> Data records:

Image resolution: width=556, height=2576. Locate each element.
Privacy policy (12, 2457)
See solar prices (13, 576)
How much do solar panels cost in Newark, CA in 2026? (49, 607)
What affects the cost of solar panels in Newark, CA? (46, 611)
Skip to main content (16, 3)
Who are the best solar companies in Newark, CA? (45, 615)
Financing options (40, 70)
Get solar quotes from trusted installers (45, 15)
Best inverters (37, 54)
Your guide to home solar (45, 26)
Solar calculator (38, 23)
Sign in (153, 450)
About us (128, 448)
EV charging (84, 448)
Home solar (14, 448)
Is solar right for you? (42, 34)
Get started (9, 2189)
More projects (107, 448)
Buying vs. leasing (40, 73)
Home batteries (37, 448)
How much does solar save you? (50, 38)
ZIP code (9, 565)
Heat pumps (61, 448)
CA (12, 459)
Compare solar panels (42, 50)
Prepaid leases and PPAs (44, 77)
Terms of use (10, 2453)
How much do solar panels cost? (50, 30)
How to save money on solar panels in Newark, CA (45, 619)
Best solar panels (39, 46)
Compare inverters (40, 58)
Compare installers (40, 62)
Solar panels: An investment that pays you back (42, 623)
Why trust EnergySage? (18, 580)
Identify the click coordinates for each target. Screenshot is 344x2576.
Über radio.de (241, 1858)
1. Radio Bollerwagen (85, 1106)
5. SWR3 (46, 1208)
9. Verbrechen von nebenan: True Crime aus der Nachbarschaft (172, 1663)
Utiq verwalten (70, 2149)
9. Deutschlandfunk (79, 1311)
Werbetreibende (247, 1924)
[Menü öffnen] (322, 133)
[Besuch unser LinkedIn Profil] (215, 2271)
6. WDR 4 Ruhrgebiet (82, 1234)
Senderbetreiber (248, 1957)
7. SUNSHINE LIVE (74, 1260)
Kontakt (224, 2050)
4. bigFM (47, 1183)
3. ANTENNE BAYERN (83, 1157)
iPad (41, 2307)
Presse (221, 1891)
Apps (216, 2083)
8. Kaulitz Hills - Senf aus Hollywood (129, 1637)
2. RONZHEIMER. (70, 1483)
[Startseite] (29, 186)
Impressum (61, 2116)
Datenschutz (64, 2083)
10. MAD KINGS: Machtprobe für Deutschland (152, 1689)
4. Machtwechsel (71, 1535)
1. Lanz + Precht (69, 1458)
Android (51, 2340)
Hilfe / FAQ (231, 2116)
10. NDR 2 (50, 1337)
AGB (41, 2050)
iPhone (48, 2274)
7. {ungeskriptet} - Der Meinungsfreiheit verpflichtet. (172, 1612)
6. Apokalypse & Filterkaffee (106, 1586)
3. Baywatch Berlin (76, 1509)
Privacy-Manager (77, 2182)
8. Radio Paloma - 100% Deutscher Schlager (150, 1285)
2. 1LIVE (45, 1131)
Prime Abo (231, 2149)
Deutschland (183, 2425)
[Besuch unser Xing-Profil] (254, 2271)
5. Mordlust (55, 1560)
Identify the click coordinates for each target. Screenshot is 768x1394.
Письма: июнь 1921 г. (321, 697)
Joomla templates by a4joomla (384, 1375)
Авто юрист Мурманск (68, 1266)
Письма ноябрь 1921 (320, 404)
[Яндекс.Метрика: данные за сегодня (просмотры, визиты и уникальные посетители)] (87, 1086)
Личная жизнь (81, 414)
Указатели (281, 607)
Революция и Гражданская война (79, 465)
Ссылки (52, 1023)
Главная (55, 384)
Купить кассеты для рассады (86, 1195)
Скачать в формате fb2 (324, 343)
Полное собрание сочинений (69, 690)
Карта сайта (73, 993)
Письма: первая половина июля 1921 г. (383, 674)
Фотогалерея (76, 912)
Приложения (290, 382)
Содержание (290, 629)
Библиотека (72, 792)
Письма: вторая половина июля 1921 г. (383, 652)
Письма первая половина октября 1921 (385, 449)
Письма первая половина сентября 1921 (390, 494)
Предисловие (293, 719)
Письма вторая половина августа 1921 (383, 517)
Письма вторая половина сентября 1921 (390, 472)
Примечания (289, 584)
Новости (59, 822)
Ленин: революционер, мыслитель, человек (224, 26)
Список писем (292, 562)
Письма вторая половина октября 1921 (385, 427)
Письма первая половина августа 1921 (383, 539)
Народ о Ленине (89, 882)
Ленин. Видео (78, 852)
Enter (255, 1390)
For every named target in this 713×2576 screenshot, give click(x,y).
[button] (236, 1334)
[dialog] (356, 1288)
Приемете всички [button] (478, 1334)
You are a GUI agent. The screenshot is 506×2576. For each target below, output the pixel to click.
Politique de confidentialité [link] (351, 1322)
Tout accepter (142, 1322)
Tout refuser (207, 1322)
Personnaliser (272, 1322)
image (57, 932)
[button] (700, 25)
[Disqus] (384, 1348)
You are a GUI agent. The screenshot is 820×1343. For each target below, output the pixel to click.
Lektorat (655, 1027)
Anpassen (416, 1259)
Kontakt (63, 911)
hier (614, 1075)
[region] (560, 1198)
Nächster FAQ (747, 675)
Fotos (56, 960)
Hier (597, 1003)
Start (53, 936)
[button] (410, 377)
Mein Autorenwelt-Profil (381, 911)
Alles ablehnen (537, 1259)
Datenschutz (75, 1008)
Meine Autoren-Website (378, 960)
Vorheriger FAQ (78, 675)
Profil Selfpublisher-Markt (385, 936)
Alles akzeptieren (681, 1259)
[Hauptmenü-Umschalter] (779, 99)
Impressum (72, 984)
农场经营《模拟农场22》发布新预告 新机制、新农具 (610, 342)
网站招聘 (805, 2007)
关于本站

> Action item: Each line of the material above must be retyped exactly as written.

> Result below:
Image resolution: width=556, height=2576. Locate each element.
Privacy policy (12, 2457)
See solar prices (13, 576)
How much do solar panels cost in Newark, CA in 2026? (49, 607)
What affects the cost of solar panels in Newark, CA? (46, 611)
Skip to main content (16, 3)
Who are the best solar companies in Newark, CA? (45, 615)
Financing options (40, 70)
Get solar quotes from trusted installers (45, 15)
Best inverters (37, 54)
Your guide to home solar (45, 26)
Solar calculator (38, 23)
Sign in (153, 450)
About us (128, 448)
EV charging (84, 448)
Home solar (14, 448)
Is solar right for you? (42, 34)
Get started (9, 2189)
More projects (107, 448)
Buying vs. leasing (40, 73)
Home batteries (37, 448)
How much does solar save you? (50, 38)
ZIP code (9, 565)
Heat pumps (61, 448)
CA (12, 459)
Compare solar panels (42, 50)
Prepaid leases and PPAs (44, 77)
Terms of use (10, 2453)
How much do solar panels cost? (50, 30)
How to save money on solar panels in Newark, CA (45, 619)
Best solar panels (39, 46)
Compare inverters (40, 58)
Compare installers (40, 62)
Solar panels: An investment that pays you back (42, 623)
Why trust EnergySage? (18, 580)
Identify the click coordinates for each target. Screenshot is 344x2576.
Über radio.de (241, 1858)
1. Radio Bollerwagen (85, 1106)
5. SWR3 (46, 1208)
9. Verbrechen von nebenan: True Crime aus der Nachbarschaft (172, 1663)
Utiq verwalten (70, 2149)
9. Deutschlandfunk (79, 1311)
Werbetreibende (247, 1924)
[Menü öffnen] (322, 133)
[Besuch unser LinkedIn Profil] (215, 2271)
6. WDR 4 Ruhrgebiet (82, 1234)
Senderbetreiber (248, 1957)
7. SUNSHINE LIVE (74, 1260)
Kontakt (224, 2050)
4. bigFM (47, 1183)
3. ANTENNE BAYERN (83, 1157)
iPad (41, 2307)
Presse (221, 1891)
Apps (216, 2083)
8. Kaulitz Hills - Senf aus Hollywood (129, 1637)
2. RONZHEIMER. (70, 1483)
[Startseite] (29, 186)
Impressum (61, 2116)
Datenschutz (64, 2083)
10. MAD KINGS: Machtprobe für Deutschland (152, 1689)
4. Machtwechsel (71, 1535)
1. Lanz + Precht (69, 1458)
Android (51, 2340)
Hilfe / FAQ (231, 2116)
10. NDR 2 (50, 1337)
AGB (41, 2050)
iPhone (48, 2274)
7. {ungeskriptet} - Der Meinungsfreiheit verpflichtet. (172, 1612)
6. Apokalypse & Filterkaffee (106, 1586)
3. Baywatch Berlin (76, 1509)
Privacy-Manager (77, 2182)
8. Radio Paloma - 100% Deutscher Schlager (150, 1285)
2. 1LIVE (45, 1131)
Prime Abo (231, 2149)
Deutschland (183, 2425)
[Besuch unser Xing-Profil] (254, 2271)
5. Mordlust (55, 1560)
Identify the click coordinates for each target. Screenshot is 768x1394.
Письма: июнь 1921 г. (321, 697)
Joomla templates by a4joomla (384, 1375)
Авто юрист Мурманск (68, 1266)
Письма ноябрь 1921 (320, 404)
[Яндекс.Метрика: данные за сегодня (просмотры, визиты и уникальные посетители)] (87, 1086)
Личная жизнь (81, 414)
Указатели (281, 607)
Революция и Гражданская война (79, 465)
Ссылки (52, 1023)
Главная (55, 384)
Купить кассеты для рассады (86, 1195)
Скачать в формате fb2 (324, 343)
Полное собрание сочинений (69, 690)
Карта сайта (73, 993)
Письма: первая половина июля 1921 г. (383, 674)
Фотогалерея (76, 912)
Приложения (290, 382)
Содержание (290, 629)
Библиотека (72, 792)
Письма: вторая половина июля 1921 г. (383, 652)
Письма первая половина октября 1921 (385, 449)
Письма первая половина сентября 1921 (390, 494)
Предисловие (293, 719)
Письма вторая половина августа 1921 (383, 517)
Письма вторая половина сентября 1921 (390, 472)
Примечания (289, 584)
Новости (59, 822)
Ленин: революционер, мыслитель, человек (224, 26)
Список писем (292, 562)
Письма вторая половина октября 1921 (385, 427)
Письма первая половина августа 1921 (383, 539)
Народ о Ленине (89, 882)
Ленин. Видео (78, 852)
Enter (255, 1390)
For every named target in this 713×2576 screenshot, give click(x,y).
[button] (236, 1334)
[dialog] (356, 1288)
Приемете всички [button] (478, 1334)
You are a GUI agent. The screenshot is 506×2576. For each target below, output the pixel to click.
Politique de confidentialité [link] (351, 1322)
Tout accepter (142, 1322)
Tout refuser (207, 1322)
Personnaliser (272, 1322)
image (57, 932)
[button] (700, 25)
[Disqus] (384, 1348)
You are a GUI agent. The screenshot is 820×1343. For each target below, output the pixel to click.
Lektorat (655, 1027)
Anpassen (416, 1259)
Kontakt (63, 911)
hier (614, 1075)
[region] (560, 1198)
Nächster FAQ (747, 675)
Fotos (56, 960)
Hier (597, 1003)
Start (53, 936)
[button] (410, 377)
Mein Autorenwelt-Profil (381, 911)
Alles ablehnen (537, 1259)
Datenschutz (75, 1008)
Meine Autoren-Website (378, 960)
Vorheriger FAQ (78, 675)
Profil Selfpublisher-Markt (385, 936)
Alles akzeptieren (681, 1259)
[Hauptmenü-Umschalter] (779, 99)
Impressum (72, 984)
农场经营《模拟农场22》发布新预告 新机制、新农具 (610, 342)
网站招聘 (805, 2007)
关于本站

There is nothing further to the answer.